Estas son las causas de la guerra y es puramente quimérico tratar de sentar los fundamentos de la paz sin eliminar primero aquellas causas. Es doblemente quimérico el construir la paz sobre fundamentos económicos que, al mismo tiempo, descansan sobre el fomento sistemático de la codicia y la envidia, fuerzas que verdaderamente sumergen al hombre en un estado de conflicto.

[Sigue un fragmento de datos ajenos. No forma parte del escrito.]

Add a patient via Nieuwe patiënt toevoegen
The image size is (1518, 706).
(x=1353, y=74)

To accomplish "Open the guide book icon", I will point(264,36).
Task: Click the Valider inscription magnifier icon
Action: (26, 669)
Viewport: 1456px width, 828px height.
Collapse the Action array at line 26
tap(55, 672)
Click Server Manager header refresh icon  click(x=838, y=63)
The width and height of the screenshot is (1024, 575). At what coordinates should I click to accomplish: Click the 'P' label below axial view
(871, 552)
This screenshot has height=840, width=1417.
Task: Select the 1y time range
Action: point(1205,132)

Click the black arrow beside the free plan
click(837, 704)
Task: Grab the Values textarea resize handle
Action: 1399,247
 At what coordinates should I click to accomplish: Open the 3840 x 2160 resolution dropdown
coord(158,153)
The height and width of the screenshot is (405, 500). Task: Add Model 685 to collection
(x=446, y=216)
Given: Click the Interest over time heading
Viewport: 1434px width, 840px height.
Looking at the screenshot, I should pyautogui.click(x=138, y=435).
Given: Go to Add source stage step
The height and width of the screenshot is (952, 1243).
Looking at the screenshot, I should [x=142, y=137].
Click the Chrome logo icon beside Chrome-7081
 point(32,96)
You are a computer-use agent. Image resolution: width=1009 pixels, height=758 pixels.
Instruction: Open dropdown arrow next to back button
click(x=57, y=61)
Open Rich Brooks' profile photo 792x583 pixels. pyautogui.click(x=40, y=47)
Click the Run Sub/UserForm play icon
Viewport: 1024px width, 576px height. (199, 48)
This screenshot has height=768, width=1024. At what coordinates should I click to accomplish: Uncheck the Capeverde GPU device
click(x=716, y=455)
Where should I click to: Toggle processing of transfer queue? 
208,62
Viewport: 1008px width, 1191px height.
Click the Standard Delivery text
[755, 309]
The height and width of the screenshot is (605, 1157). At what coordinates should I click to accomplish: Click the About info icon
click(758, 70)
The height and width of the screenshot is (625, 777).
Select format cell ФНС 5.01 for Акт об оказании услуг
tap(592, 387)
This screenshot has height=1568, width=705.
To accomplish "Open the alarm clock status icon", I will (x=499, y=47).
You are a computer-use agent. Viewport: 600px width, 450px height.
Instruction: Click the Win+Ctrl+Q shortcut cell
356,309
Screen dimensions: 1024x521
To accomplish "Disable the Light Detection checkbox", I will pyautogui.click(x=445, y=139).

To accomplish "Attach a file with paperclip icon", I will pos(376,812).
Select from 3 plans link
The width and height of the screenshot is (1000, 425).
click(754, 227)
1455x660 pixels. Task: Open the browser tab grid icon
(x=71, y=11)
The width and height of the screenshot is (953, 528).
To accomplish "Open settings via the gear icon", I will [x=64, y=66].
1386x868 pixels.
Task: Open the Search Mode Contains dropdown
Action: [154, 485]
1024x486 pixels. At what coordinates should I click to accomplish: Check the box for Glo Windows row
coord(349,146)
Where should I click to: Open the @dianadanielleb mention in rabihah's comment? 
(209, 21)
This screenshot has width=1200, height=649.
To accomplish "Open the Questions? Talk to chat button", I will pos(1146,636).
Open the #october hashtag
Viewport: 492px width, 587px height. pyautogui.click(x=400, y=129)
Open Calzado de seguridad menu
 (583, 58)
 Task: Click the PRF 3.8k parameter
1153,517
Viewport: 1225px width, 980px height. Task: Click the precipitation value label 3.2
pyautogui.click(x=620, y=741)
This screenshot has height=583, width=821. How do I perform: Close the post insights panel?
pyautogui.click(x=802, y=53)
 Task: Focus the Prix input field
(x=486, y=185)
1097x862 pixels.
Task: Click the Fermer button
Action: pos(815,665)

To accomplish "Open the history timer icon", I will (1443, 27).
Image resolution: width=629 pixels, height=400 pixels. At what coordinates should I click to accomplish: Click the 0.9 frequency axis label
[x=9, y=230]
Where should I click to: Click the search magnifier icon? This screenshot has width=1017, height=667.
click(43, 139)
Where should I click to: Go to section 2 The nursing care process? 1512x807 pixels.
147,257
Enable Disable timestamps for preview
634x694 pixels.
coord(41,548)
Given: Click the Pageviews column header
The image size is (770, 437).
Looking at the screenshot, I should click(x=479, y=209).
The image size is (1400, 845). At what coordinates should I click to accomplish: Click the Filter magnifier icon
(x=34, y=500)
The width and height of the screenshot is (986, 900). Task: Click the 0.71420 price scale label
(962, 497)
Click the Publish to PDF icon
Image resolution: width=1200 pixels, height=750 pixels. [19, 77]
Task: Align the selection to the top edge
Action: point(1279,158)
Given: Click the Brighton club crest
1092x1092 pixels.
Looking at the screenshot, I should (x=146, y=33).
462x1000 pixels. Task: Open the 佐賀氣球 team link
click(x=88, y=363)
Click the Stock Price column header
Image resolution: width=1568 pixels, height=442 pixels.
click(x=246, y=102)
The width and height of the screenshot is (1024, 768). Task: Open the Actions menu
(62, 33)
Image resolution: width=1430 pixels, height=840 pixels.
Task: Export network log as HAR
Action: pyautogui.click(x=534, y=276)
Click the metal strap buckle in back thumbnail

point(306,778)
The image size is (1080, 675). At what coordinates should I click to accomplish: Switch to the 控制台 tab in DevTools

¿Cómo podemos hacer para comenzar a desmantelar la codicia y la envidia? Tal vez comenzando a ser menos codiciosos y envidiosos nosotros mismos, o evitando la tentación de permitir que nuestros lujos se conviertan en necesidades y por un sistemático análisis de nuestras propias necesidades para encontrar la forma de simplificarlas o reducirlas. Si no tenemos fuerza para hacer ninguna de estas cosas, ¿podríamos, por lo menos, dejar de aplaudir el tipo de “progreso” económico que adolece de falta de bases para la permanencia y a la vez dar nuestro apoyo, por modesto que sea, a quienes no teniendo temor de ser tildados de excéntricos trabajan por la no-violencia como ecólogos, protectores de la vida salvaje, promotores de la agricultura orgánica, productores caseros, etc.? Un gramo de práctica es generalmente más valioso que una tonelada de teoría.
Se necesitan muchos gramos, sin embargo, para sentar los fundamentos económicos de la paz. ¿Dónde puede uno encontrar las fuerzas necesarias para seguir trabajando en medio de perspectivas tan obviamente negativas? Es más, ¿dónde puede uno encontrar las fuerzas para vencer la violencia de la codicia, la envidia, el odio y la lujuria dentro de uno mismo?
Pienso que Gandhi ha dado la respuesta: “Hay que reconocer la existencia del alma aparte del cuerpo y su naturaleza permanente, y este reconocimiento debe representar una fe viva. En última instancia la no-violencia de nada sirve a aquellos que no poseen una fe viva en el Dios del Amor”.